# Theratube Yellow



## M.J (Nov 1, 2010)

My man Ray(shot) sent me some Theratube yellow to play with the other day. I quickly cut a set and tied them on a shooter. Initial impressions were that the tubes were stretchy, medium-light draw and a little lazy with 1/2" steel. The closest comparison I can make is that they were alot like 107s.
Then I cut a short set and everything changed!
The reason I wanted to try TTY in the first place was because of the "Dub Dub" orange tube that I got on this slingshot from the UK . I measured the DDO with my calipers and figured that TTY would be the closest thing that I could get to them in the US. I was right. I cut a set to 5.25" active length for my 31" draw for an elongation of 590%! The draw weight is still perfectly reasonable and it really sends the 1/2" steel (and medium sized rocks







) down range. I had pretty good luck with them out to 25yds.
Here's a set on my Dayhiker canted-forks natural. DH sent this to me banded up the other way, which works great for finger bracing. However I can't shoot finger-braced right now (having a problem with my thumb) so I banded up the fork the other way for hammer-grip shooting. I was inspired by the Sheffield Catapults Hammer Hunter which I love


----------



## Dayhiker (Mar 13, 2010)

Half-inch? . . . Hmmm... all I ever shoot with my yellows is 3/8-inch. Great for plinking.


----------



## M.J (Nov 1, 2010)

Yep. Cut it short and it smokes 1/2" round steel and 3/8" hexnuts. I never use 3/8" steel. I guess it's the caveman in me but I love the "SMACK" of big ammo on cans and the way sticks blow all to pieces when I shoot them. Plus I like to think that I'll go hunting someday and I'd use big ammo for that.
I was almost caught out at the Summer Nats because all they had to shoot was 3/8" and I hadn't practiced with it for a year









Good picture of you, btw


----------



## DaveSteve (May 16, 2012)

Interesting. How would you compare it to 2040,1842,1745?


----------



## DaveSteve (May 16, 2012)

M_J said:


> My man Ray(shot) sent me some Theratube yellow to play with the other day. I quickly cut a set and tied them on a shooter. Initial impressions were that the tubes were stretchy, medium-light draw and a little lazy with 1/2" steel. The closest comparison I can make is that they were alot like 107s.
> Then I cut a short set and everything changed!
> The reason I wanted to try TTY in the first place was because of the "Dub Dub" orange tube that I got on this slingshotfrom the UK . I measured the DDO with my calipers and figured that TTY would be the closest thing that I could get to them in the US. I was right. I cut a set to 5.25" active length for my 31" draw for an elongation of 590%! The draw weight is still perfectly reasonable and it really sends the 1/2" steel (and medium sized rocks
> 
> ...


Great info. Thanks
I just shortened my yellow (again) and it made a big difference.
I did not know that you can strech them so much.
First I thought that the yellow are a bit weak but now I have another opinion about them.


----------



## Henry the Hermit (Jun 2, 2010)

DaveSteve said:


> Interesting. How would you compare it to 2040,1842,1745?

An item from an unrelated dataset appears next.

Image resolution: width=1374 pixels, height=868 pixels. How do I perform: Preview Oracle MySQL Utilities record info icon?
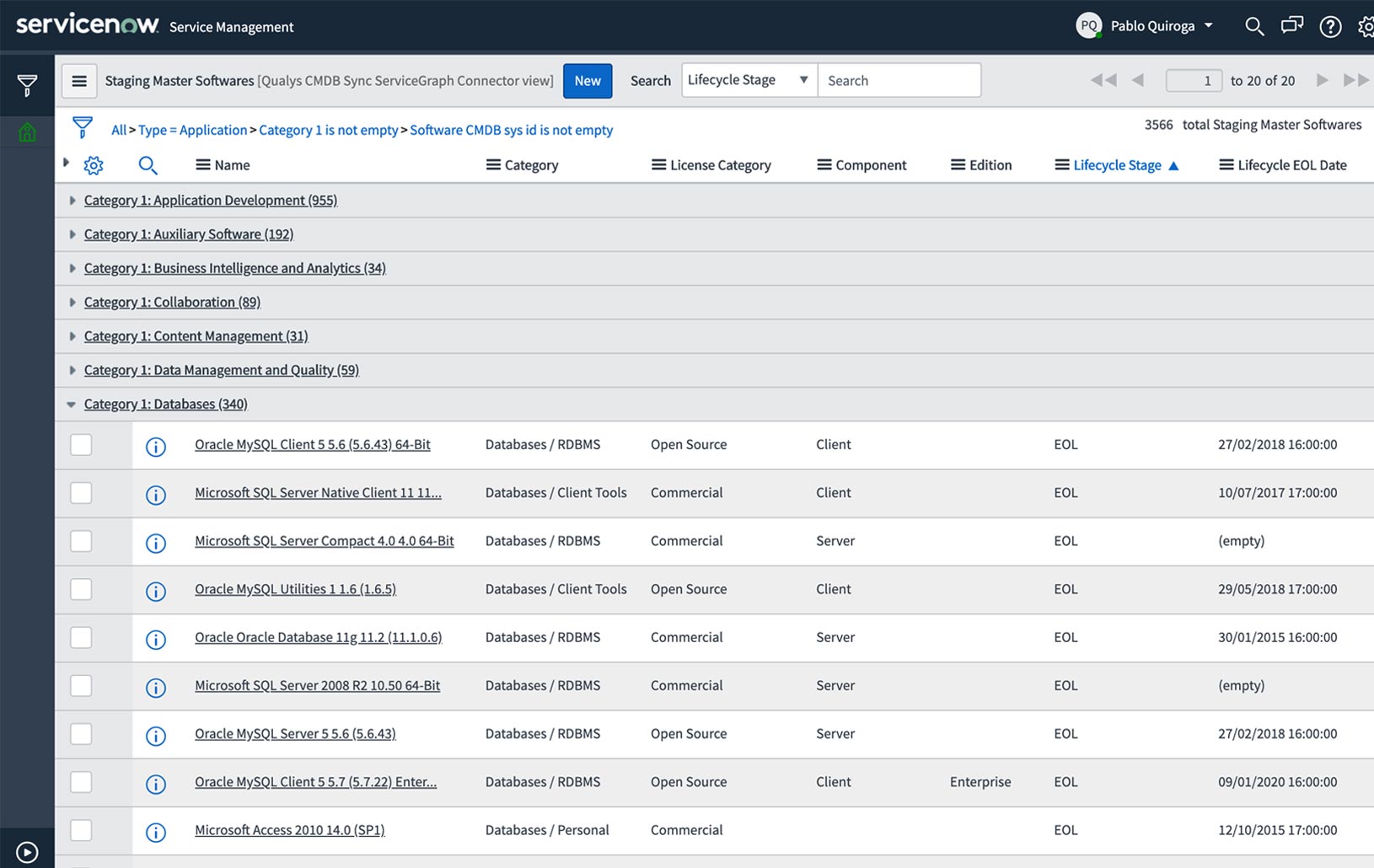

It's slower with lighter ammo, but compares favorably with heavy ammo, shooting about the same speed with .50 lead.


----------



## DaveSteve (May 16, 2012)

Henry in Panama said:


> Interesting. How would you compare it to 2040,1842,1745?


It's slower with lighter ammo, but compares favorably with heavy ammo, shooting about the same speed with .50 lead.
[/quote]
I do have the TTred and now also the TTyellow.
The yellow seems to shoot almost as fast as the red but with a more comfortable pull.


----------



## DaveSteve (May 16, 2012)

I have now a few thousend shots with the Thera Tube Yellow.

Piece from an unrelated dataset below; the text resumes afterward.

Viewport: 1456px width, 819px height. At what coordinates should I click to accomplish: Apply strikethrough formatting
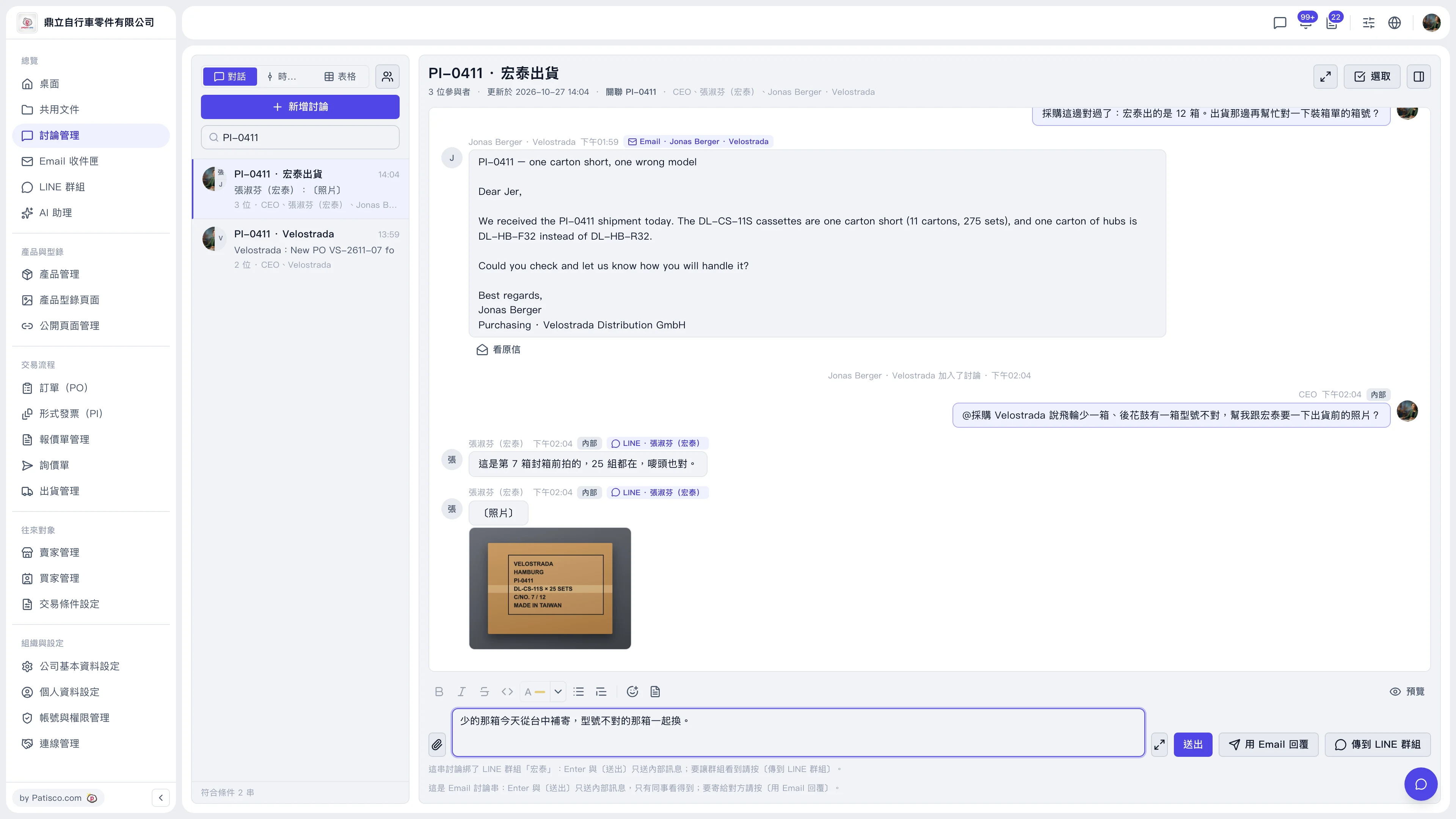[x=485, y=691]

It shoots like M_J said in his post but i noticed that it looses its elasticity faster than Thera Tube Red, TBG or the 1745 I have.

I guess that it's normal for rubber to loose elasticity over time but it is very noticible to me with Thera Tube Yellow.

My shots got more and more erratic.

After cutting off a bit it worked great again.


----------



## DaveSteve (May 16, 2012)

Since there is no 'edit' function I have to reply to my previous post.

I used three sets of tubing for the few thousand shots.


----------